Start of ENTRIES SUPPLIED

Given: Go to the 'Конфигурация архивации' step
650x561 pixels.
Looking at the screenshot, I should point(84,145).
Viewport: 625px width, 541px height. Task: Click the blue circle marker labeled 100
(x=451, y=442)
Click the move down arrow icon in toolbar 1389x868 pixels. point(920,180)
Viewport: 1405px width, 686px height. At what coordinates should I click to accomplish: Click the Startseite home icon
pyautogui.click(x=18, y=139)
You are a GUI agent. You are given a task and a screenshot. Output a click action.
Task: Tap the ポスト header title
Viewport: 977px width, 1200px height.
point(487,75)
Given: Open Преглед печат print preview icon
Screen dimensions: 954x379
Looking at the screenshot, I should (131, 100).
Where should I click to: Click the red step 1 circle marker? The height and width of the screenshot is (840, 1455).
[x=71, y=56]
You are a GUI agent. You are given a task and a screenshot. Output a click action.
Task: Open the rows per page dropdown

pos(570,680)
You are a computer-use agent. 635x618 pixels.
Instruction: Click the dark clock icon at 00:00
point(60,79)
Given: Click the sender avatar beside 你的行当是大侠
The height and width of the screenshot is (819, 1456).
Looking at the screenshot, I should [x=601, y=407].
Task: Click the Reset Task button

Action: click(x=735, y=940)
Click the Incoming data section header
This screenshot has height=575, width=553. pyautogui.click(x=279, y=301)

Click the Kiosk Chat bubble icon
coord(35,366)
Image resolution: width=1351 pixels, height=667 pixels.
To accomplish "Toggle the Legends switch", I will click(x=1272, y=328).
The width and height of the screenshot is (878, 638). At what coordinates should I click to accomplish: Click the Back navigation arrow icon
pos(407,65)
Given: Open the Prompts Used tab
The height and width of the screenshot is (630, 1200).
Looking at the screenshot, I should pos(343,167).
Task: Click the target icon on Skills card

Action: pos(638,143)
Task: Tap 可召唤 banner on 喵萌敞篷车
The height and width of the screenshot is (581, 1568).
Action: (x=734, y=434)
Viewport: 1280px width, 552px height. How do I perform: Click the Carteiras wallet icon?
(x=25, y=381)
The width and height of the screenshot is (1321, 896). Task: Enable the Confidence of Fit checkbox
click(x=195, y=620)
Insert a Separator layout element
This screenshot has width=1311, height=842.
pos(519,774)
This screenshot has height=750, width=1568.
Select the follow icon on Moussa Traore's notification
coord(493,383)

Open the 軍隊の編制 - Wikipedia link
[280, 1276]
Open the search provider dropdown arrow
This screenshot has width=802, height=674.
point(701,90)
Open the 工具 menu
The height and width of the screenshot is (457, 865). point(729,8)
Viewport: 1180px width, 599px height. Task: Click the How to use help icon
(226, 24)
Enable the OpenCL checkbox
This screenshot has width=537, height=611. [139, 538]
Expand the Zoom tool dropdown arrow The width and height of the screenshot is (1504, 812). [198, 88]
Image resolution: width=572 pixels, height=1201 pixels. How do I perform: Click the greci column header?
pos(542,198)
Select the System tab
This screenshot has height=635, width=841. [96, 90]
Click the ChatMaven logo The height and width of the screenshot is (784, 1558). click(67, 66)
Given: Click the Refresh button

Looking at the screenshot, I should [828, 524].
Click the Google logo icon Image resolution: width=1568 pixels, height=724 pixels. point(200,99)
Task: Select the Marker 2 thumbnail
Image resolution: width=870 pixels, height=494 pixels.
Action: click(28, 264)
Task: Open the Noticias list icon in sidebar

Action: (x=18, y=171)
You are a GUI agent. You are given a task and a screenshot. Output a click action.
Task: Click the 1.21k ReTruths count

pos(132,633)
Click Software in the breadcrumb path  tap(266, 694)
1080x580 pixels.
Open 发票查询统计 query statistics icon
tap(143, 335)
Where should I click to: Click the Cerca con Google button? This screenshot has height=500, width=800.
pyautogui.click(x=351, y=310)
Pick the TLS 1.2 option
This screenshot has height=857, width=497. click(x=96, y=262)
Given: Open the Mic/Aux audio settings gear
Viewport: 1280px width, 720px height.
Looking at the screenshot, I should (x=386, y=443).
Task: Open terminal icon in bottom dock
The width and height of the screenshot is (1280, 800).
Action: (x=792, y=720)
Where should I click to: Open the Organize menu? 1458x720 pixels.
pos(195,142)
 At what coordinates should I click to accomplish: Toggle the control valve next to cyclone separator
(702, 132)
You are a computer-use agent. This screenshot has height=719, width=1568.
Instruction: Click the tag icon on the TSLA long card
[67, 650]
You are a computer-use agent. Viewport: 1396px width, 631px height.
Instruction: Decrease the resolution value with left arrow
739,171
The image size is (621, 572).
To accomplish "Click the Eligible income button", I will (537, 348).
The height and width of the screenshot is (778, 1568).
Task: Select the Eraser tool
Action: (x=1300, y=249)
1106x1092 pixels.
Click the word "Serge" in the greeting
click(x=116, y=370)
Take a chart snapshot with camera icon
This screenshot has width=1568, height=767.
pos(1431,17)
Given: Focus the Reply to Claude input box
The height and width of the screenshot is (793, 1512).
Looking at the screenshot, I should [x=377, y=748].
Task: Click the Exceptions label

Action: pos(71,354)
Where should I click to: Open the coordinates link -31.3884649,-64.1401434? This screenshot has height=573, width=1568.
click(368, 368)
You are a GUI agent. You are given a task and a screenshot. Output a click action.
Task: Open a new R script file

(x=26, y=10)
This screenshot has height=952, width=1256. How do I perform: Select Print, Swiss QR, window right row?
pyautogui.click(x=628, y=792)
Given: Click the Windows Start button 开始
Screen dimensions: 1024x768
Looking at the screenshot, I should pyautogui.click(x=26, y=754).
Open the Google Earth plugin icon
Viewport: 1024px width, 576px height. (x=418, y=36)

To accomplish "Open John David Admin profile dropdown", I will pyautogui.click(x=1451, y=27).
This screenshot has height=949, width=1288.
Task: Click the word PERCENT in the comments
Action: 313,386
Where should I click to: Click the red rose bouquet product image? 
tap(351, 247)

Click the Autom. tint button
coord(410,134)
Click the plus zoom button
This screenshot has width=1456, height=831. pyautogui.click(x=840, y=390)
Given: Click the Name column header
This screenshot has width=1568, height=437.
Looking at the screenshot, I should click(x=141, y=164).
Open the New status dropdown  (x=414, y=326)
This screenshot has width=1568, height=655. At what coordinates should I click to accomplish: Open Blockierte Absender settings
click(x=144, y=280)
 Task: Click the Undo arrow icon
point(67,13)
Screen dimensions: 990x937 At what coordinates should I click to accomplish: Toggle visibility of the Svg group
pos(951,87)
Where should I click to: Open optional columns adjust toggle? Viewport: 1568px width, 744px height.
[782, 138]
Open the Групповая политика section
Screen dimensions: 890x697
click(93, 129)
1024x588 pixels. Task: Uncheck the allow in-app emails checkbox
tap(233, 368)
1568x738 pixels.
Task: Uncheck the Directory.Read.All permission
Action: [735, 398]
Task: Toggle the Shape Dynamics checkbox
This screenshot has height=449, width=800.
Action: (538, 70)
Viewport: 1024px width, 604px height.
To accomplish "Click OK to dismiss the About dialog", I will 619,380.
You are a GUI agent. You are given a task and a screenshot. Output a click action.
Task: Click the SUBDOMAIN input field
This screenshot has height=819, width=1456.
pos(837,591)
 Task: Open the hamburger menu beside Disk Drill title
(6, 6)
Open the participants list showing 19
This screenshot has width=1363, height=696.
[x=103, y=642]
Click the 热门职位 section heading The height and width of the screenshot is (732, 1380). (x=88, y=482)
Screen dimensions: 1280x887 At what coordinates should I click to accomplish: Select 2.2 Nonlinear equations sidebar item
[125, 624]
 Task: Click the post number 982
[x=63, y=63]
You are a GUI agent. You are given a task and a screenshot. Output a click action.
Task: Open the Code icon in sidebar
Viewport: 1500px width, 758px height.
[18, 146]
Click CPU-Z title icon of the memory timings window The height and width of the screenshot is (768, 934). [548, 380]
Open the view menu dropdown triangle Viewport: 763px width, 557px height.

End of ENTRIES SUPPLIED

WHAT IS REQUIRED
Return, word for word, the lines of the data above from the line with "Select the System tab" through the line with "The image size is (621, 572).", inclusive.

ANSWER SECTION
Select the System tab
This screenshot has height=635, width=841. [96, 90]
Click the ChatMaven logo The height and width of the screenshot is (784, 1558). click(67, 66)
Given: Click the Refresh button

Looking at the screenshot, I should [828, 524].
Click the Google logo icon Image resolution: width=1568 pixels, height=724 pixels. point(200,99)
Task: Select the Marker 2 thumbnail
Image resolution: width=870 pixels, height=494 pixels.
Action: click(28, 264)
Task: Open the Noticias list icon in sidebar

Action: (x=18, y=171)
You are a GUI agent. You are given a task and a screenshot. Output a click action.
Task: Click the 1.21k ReTruths count

pos(132,633)
Click Software in the breadcrumb path  tap(266, 694)
1080x580 pixels.
Open 发票查询统计 query statistics icon
tap(143, 335)
Where should I click to: Click the Cerca con Google button? This screenshot has height=500, width=800.
pyautogui.click(x=351, y=310)
Pick the TLS 1.2 option
This screenshot has height=857, width=497. click(x=96, y=262)
Given: Open the Mic/Aux audio settings gear
Viewport: 1280px width, 720px height.
Looking at the screenshot, I should (x=386, y=443).
Task: Open terminal icon in bottom dock
The width and height of the screenshot is (1280, 800).
Action: (x=792, y=720)
Where should I click to: Open the Organize menu? 1458x720 pixels.
pos(195,142)
 At what coordinates should I click to accomplish: Toggle the control valve next to cyclone separator
(702, 132)
You are a computer-use agent. This screenshot has height=719, width=1568.
Instruction: Click the tag icon on the TSLA long card
[67, 650]
You are a computer-use agent. Viewport: 1396px width, 631px height.
Instruction: Decrease the resolution value with left arrow
739,171
The image size is (621, 572).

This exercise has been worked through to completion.